Terms Excluding the Hirer’s Right to Determine the Agreement

The Hire Purchase Act in the provision of S. 3 (b) precludes the owner from inserting any term which would exclude the hirer from exercising his right to bring the agreement to an end. It also excludes terms which would impose on the hirer a liability higher than the one provided for in the Hire Purchase Act if he determines the agreement.

The provisions of this section are as follows:

(b) whereby the right conferred on a hirer by this Act to determine the hire‐ purchase agreement is excluded or restricted, or any liability in addition to the liability imposed by this Act is imposed on a hirer by reason of the termination of the hire‐purchase agreement by him under this Act; or

 

Terms Increasing Hirer’s Liability after the Determination of the Agreement

This is provided for in the provision of S. 3 (c). This provision excludes terms which would increase the hirer’s liability after the determination of the agreement. This provision is similar to the ending part of the S. 3 (b). However, this section also extends to situations in which the agreement was terminated other than by the hirer. This is better understood if the express provision of this section is provided. This section states:

(c) Whereby a hirer, after the determination of the hire‐purchase
agreement or the bailment in any manner whatsoever, is subject
to a liability which exceeds the liability to which he would have
been subject if the agreement had been determined by him
under this Act

Terms stating that the Agent of the Owner/Seller is the Agent of the hirer

According to the provision of S. 3 (d) terms which state that the agent of the owner/seller would also be the agent of the hirer are excluded from the hire purchase agreement. In some hire purchase agreements, a third party, usually the financier, acts for the owner. When disputes arise, the hirer normally sues the financier along with the owner. In order to checkmate this, a term naming the financier as an agent of the hirer is usually added to the agreement .This term has been excluded and made ineffective by the hire purchase agreement.

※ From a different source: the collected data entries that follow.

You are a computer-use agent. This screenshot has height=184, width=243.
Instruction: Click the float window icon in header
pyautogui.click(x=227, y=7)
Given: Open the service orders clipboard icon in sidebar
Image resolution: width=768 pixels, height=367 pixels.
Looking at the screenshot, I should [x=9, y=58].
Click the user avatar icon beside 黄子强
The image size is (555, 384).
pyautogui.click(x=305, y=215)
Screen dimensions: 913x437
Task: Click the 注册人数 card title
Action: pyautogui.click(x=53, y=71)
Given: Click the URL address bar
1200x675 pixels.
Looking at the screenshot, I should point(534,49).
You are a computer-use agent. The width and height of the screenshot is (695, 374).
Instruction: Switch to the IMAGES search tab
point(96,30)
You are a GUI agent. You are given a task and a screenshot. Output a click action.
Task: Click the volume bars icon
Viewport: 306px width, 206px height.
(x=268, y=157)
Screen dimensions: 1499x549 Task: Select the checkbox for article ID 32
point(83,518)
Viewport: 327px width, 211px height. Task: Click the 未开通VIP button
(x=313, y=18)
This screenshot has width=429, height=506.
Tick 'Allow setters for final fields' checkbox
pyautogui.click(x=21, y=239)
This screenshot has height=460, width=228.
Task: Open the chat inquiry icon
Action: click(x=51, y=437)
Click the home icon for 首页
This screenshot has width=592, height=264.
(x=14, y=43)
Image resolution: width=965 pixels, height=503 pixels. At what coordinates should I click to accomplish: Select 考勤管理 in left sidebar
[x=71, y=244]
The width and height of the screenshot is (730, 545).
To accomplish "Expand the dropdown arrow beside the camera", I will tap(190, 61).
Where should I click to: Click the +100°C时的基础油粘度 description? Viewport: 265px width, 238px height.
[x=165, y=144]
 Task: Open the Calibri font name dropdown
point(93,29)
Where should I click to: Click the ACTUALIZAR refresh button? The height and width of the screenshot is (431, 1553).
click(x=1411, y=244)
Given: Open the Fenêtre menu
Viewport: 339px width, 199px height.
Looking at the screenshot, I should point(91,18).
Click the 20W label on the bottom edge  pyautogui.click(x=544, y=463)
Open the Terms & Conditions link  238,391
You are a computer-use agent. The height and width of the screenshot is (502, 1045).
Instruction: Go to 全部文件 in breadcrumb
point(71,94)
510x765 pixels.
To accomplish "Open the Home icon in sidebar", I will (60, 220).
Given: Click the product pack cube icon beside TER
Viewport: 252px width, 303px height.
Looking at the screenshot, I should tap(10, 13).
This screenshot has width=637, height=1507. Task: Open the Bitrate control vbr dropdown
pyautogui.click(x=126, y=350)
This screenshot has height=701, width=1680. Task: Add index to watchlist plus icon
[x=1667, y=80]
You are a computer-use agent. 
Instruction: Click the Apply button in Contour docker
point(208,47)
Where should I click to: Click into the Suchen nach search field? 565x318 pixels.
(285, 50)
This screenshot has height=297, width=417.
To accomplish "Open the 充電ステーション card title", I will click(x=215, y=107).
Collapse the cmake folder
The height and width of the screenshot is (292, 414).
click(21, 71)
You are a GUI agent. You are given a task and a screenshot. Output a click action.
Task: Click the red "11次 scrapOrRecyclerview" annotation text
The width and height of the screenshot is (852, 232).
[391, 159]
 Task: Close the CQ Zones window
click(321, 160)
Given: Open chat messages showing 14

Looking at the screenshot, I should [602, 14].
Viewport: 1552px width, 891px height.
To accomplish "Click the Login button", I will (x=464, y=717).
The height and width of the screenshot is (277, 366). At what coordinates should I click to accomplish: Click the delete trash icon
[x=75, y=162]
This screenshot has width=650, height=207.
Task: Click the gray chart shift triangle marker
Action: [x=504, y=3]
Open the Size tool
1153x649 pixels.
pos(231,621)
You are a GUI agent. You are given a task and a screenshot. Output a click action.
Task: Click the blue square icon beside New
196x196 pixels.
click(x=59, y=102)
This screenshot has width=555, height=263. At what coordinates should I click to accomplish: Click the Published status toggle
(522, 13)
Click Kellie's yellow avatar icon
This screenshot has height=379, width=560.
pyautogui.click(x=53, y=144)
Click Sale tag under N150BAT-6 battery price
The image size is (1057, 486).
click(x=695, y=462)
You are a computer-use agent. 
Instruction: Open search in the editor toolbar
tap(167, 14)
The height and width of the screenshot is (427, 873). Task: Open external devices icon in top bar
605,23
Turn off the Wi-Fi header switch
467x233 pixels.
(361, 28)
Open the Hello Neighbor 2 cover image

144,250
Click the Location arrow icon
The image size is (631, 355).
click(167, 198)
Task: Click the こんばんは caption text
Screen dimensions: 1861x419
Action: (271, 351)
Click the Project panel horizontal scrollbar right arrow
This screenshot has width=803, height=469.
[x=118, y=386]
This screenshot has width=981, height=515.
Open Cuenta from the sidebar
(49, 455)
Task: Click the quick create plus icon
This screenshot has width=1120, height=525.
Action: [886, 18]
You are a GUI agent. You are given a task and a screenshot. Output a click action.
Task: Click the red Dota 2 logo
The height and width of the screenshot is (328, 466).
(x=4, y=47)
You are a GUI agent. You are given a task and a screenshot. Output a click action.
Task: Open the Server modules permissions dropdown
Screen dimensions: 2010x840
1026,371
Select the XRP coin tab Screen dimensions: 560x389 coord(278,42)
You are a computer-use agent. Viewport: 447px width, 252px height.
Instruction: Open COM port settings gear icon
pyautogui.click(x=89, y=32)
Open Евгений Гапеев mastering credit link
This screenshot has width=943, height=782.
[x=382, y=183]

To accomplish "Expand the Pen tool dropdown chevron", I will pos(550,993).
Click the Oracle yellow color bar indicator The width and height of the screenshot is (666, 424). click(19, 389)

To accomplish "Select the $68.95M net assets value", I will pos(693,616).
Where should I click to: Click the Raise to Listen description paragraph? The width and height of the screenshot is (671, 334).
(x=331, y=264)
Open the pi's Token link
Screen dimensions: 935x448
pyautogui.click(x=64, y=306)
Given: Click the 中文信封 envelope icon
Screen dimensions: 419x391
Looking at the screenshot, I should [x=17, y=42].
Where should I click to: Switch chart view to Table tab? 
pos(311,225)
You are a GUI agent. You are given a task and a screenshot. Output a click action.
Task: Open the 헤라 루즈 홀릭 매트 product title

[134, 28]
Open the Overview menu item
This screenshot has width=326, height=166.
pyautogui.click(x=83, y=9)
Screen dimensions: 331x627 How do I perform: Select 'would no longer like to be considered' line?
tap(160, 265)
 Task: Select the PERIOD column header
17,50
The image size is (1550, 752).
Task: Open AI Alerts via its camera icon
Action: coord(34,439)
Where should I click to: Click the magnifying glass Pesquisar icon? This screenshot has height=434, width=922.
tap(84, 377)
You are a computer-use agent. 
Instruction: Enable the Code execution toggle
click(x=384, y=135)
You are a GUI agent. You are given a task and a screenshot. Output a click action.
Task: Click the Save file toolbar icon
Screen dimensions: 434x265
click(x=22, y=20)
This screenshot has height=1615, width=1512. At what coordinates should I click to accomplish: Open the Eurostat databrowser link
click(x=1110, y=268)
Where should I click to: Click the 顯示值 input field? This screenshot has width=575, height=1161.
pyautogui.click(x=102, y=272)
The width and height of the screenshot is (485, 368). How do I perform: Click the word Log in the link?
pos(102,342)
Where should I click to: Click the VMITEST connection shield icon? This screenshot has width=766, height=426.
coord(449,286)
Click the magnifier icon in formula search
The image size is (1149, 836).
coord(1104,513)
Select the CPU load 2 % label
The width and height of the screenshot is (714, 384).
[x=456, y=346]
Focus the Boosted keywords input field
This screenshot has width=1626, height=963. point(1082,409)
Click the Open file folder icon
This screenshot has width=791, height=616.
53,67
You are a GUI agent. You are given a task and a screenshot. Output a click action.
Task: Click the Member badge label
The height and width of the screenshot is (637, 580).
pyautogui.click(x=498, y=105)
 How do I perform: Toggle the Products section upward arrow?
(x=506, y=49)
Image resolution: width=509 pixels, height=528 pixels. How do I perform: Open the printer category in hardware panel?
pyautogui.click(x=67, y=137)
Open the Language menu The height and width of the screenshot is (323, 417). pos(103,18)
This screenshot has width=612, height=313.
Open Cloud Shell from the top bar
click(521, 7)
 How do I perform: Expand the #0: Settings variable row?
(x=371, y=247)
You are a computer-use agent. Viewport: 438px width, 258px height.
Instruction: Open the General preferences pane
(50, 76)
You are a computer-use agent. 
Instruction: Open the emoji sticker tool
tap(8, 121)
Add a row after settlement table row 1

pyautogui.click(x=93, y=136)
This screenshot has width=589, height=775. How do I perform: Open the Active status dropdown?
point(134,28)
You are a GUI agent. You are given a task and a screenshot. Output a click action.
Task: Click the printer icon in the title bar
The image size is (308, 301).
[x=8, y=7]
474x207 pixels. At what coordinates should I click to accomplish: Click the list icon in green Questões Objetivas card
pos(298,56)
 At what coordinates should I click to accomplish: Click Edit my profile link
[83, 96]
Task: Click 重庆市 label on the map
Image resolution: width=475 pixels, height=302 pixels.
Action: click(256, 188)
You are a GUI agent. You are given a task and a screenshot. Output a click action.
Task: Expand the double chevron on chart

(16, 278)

The wording of this S. 3 (d) are as follows:

(d) Whereby any person acting on behalf of an owner or seller in
connection with the formation or conclusion of a hire‐purchase or
credit‐sale agreement is treated as or deemed to be the agent of
the hirer or buyer

Terms which relieve the owner from Liability Occasioned from a Breach of the Agreement by his Agent.

This is provided for by the provision of S. 3 (e) of the Hire Purchase Act. This provision is complementary to the provision of S. 3 (d) and prevents the owner from inserting any clause that would make him escape liability due to a breach of condition or warranty by anyone acting ion is behalf.

In the case of Campbell Discount Co Ltd vs. Gall[1], there was a clause of such nature. The English court in using the provision of the English Act of 1968[2] rendered such clause null and void.

The exact wording of the provision are as follows:

(e) Whereby an owner or seller is relieved from liability for the acts
or defaults of any person acting on his behalf in connection with
the formation or conclusion of a hire‐purchase or credit‐sale
agreement

Terms Imposing on the Hirer the Services of an Insurer or Repairer

It is a common practice for owners to insert terms in the hire purchase agreement which mandates the hirer to make use of an insurer of the owner’s choice. The provision of S. 3 (f) puts an end to this practice. The wordings of this provision are as follows:

(f) Whereby a hirer or buyer is required to avail himself of the
services, as insurer or repairer or in other capacity whatsoever,
of a person other than a person selected by the hirer or buyer in
the exercise of his unfettered discretion.

References

[1] (1961) 24 MLR

[2] An equivalent provision to S. 3 (e) of the Hire Purchase Act

Author: Olanrewaju Olamide

Olamide is an avid reader who believes that no knowledge is wasted. If he is not surfing the internet, he would be doing something else to get more information, whatever that is.